Stepping back for a second after the brilliantly organized reelection of Barack Obama, what has transpired across the country for marriage equality is absolutely remarkable. After 32 consecutive state losses, the turning point has been reached, and we're accelerating in the other direction. This is nothing less than stunning, when just days ago many feared we would do no better than one or maybe two victories, and we already have three and in all probability a fourth, as well.
And I have to say that the reason this all happened nationwide was the leadership of President Obama. Yes, the community laid the groundwork over the past 20 years, but this stunning turnaround, with strong support from the Latino and African-American communities, must be laid at the feet of the president, who, during a difficult reelection campaign, did the difficult thing, the right thing. That is the definition of leadership. The Democratic Party flipped nearly overnight after that, and now America is following suit. It's now hard to believe that the Supreme Court will not end Prop 8 and rule the Defense of Marriage Act (DOMA) unconstitutional in the near future. There is a pattern to civil rights advances in this country: two steps forward, one step back, and then a leap to the next level, and repeat. It has happened for African Americans, for women and now for gay and trans Americans. No branch of government is immune to the forces at work in the others, or to those coursing through the body politic. So, hard as it may be to believe, I expect that the Supreme Court will do the right thing this coming session.
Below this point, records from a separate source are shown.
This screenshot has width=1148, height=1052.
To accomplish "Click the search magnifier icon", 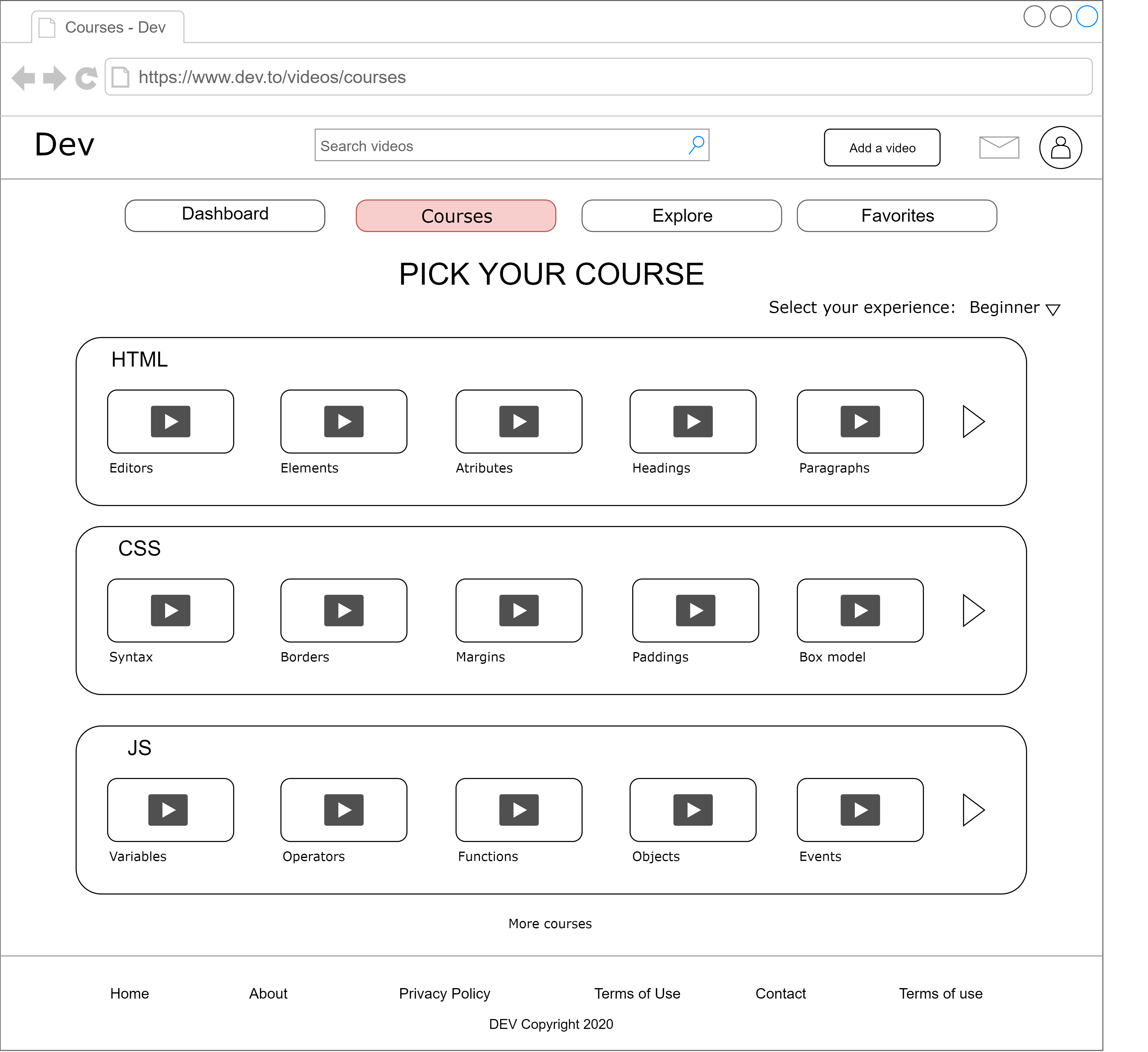I will pos(696,145).
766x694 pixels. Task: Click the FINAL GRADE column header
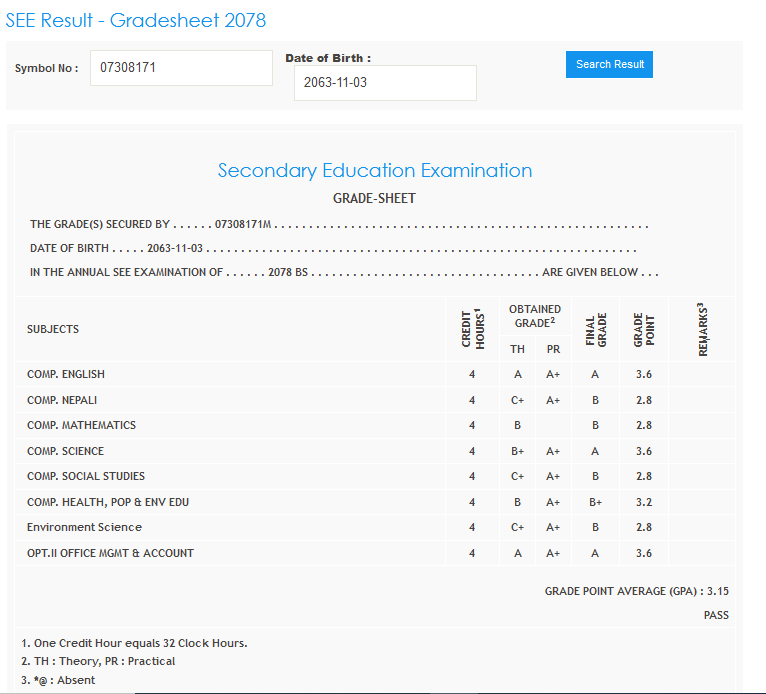tap(595, 330)
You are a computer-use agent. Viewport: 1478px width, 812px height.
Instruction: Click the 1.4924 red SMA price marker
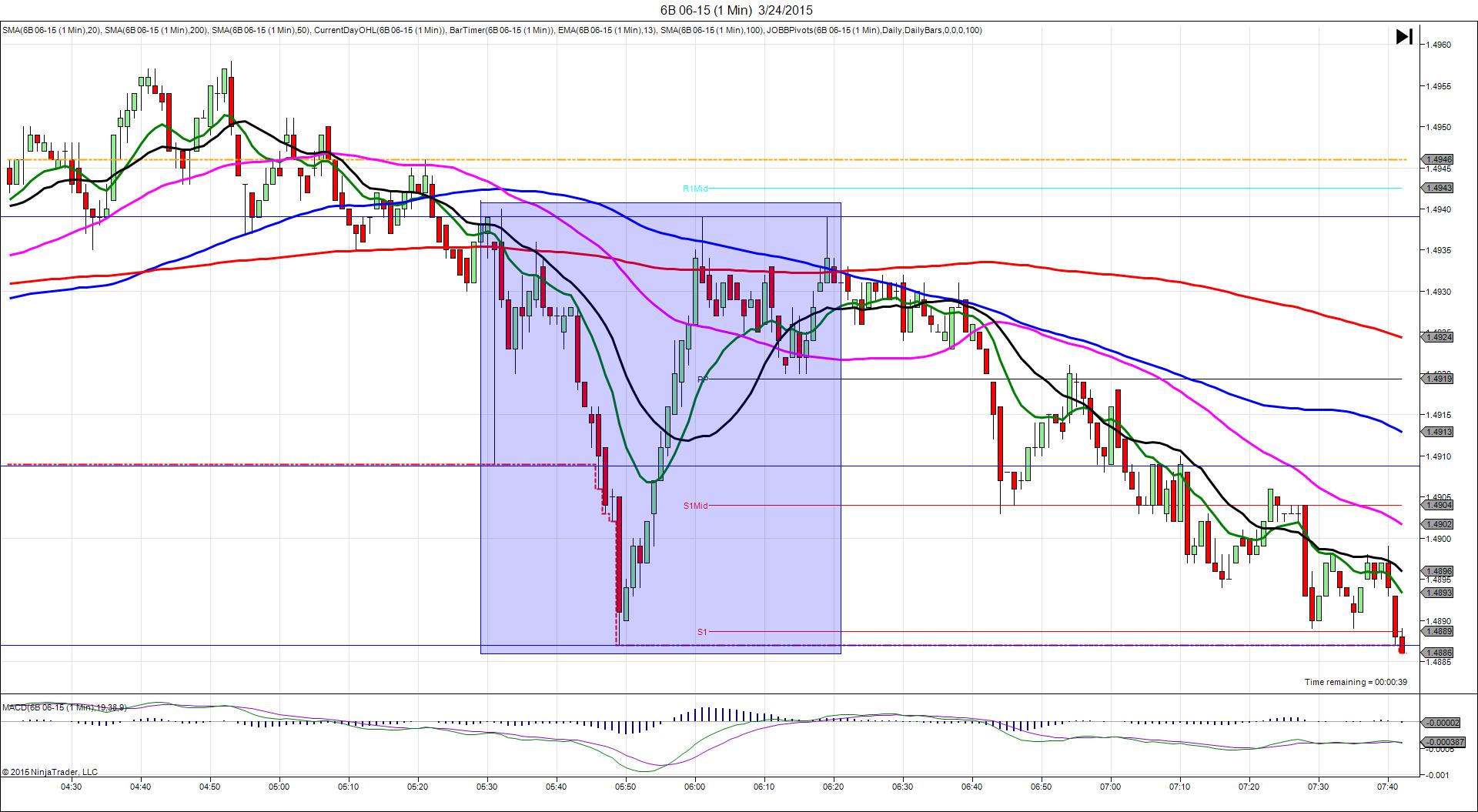pyautogui.click(x=1438, y=336)
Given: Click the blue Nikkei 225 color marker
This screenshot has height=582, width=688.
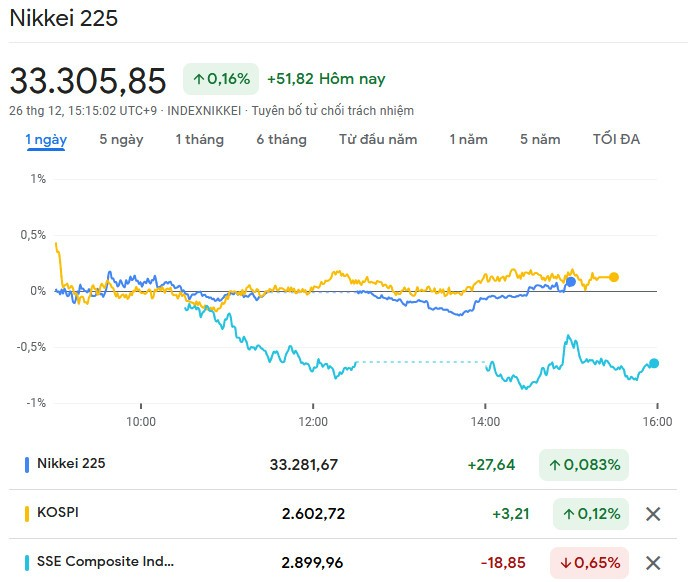Looking at the screenshot, I should (x=27, y=464).
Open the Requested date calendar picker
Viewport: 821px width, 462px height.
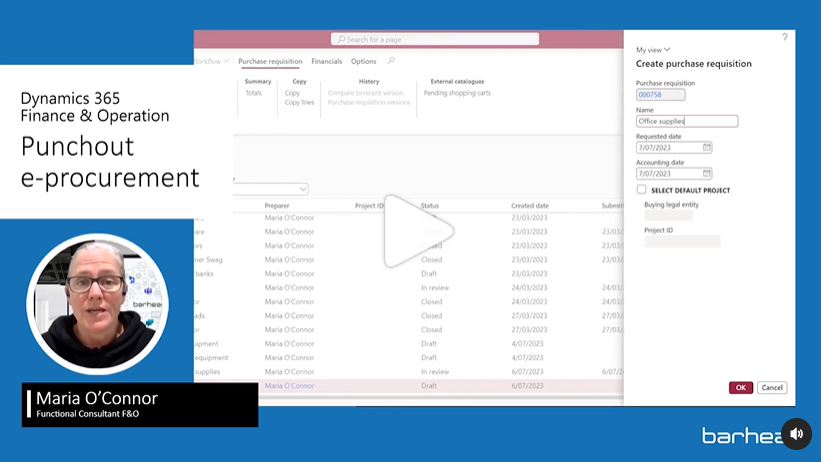(x=707, y=147)
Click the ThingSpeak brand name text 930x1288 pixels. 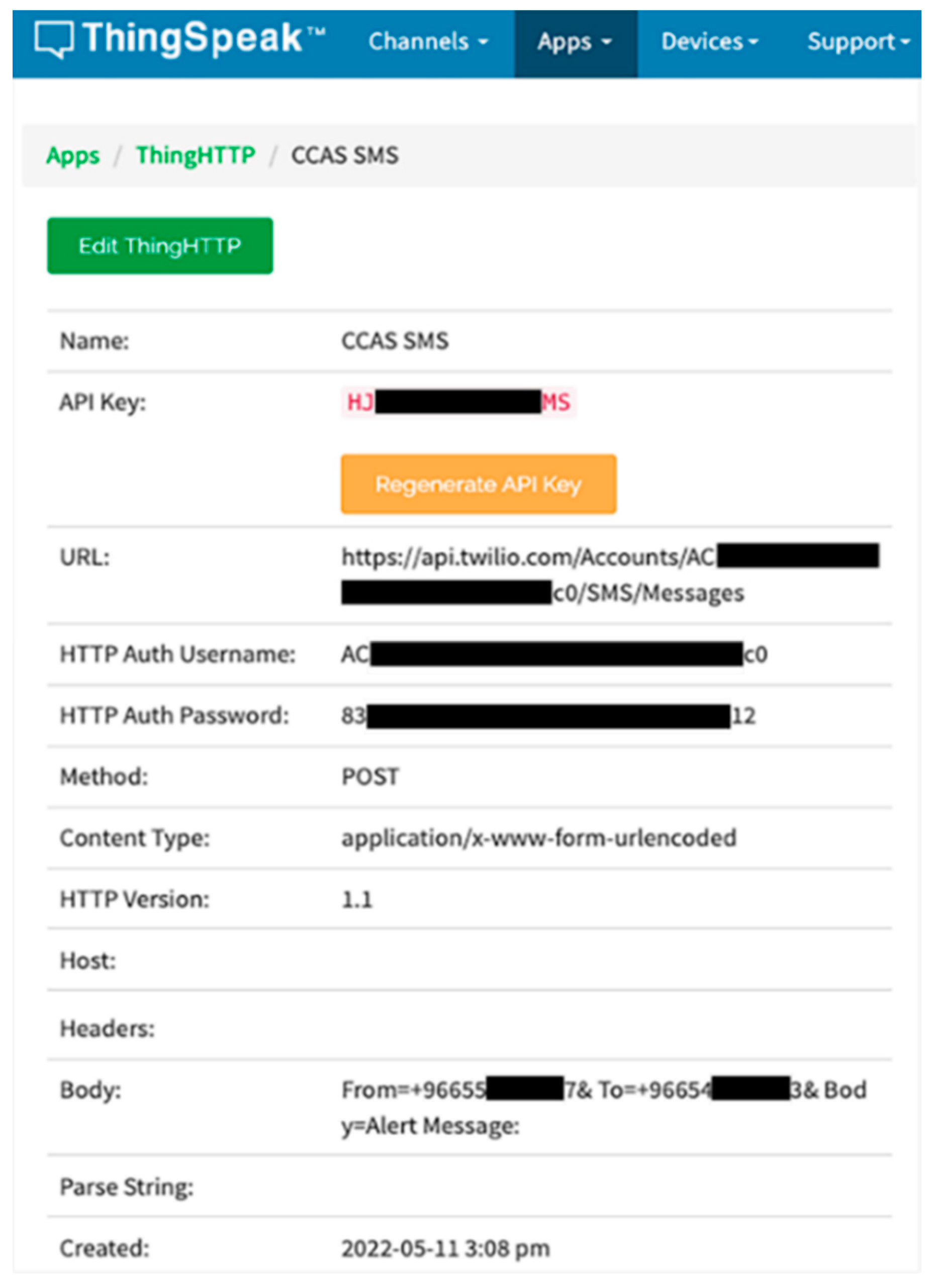pyautogui.click(x=193, y=39)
One lesson that was seared into my mind at the Kennedy School in Cambridge, Mass., was that leadership is "disappointing your friends at a pace they can absorb." The president certainly managed to lead on LGBT issues by that definition, though there were times when many of us felt that we couldn't bear the suspense of the high-wire act, like when we were so close to failure on the repeal of "don't ask, don't tell" before it was finally passed during the lame-duck session of 2010, or when the push for an inclusive Employment Non-Discrimination Act (ENDA) was marginalized to make way for DADT repeal, or when the president was "evolving" ever-so-slowly on marriage equality. And while it may have been an errant comment from the vice president that sparked the president's final step, it is clear that he had this planned out far in advance.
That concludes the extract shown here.